I've recently inherited the admin of a group of Ubuntu servers (12.04 LTS), including a local mirror server. This is using a script to update itself with debmirror. What are the relative pros and cons of debmirror over apt-mirror? My previous Linux experience is limited: we are a mainly Windows site and I got assigned this because I've looked after one or two Solaris boxes in the past!

Also, I'm wanting to add 14.04 LTS to the mirror. Is there any way to work out what volume of storage I'll need for the two releases?

Thanks.

1 Answer

I don't think there is much difference. But instead take a look at apt-cacher-ng for an alternative way of doing mostly the same thing, with less work for you and less bandwidth waste.
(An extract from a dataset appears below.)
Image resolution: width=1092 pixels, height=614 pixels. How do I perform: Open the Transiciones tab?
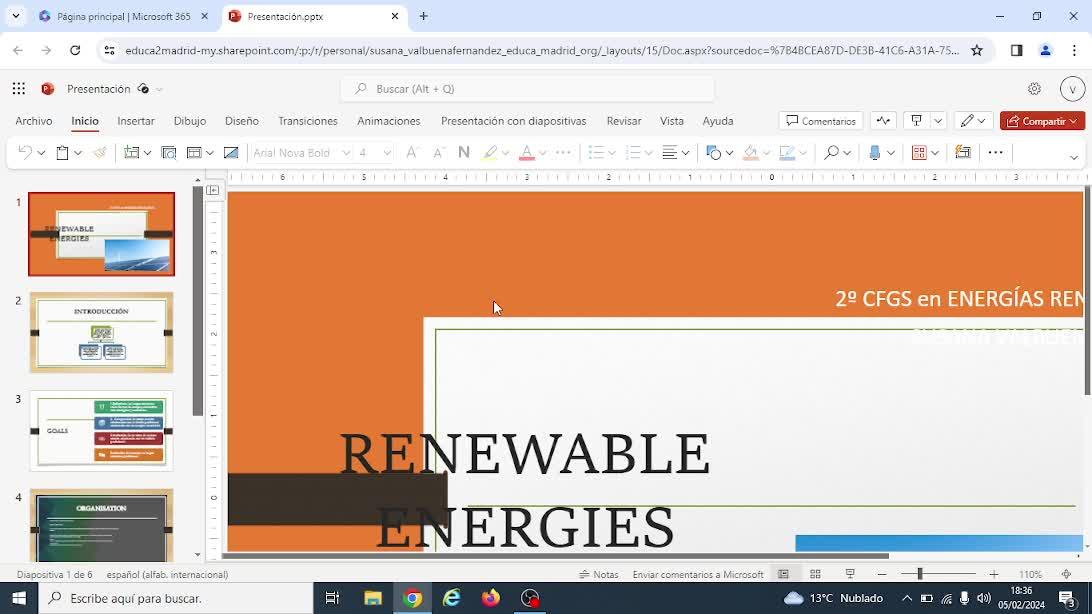click(307, 121)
deb/apt-mirror blindly copies all files (even if some are never used) from the distro/architecture/version you specify, periodically according to cron, etc.

But apt-cacher-ng is passive. When some user pulls a package, that package remains in your server for the next person. Similar to squid, unless there is a newer version online which then gets pulled and also kept.

And it happens to work with all apt distros just fine without you doing any extra work or adding anything else, third party repositories and ppas they all get stored (cached) in your server.

For your users to use apt-cacher-ng they only need to add a proxy to their apt configuration, instead of using a local mirror.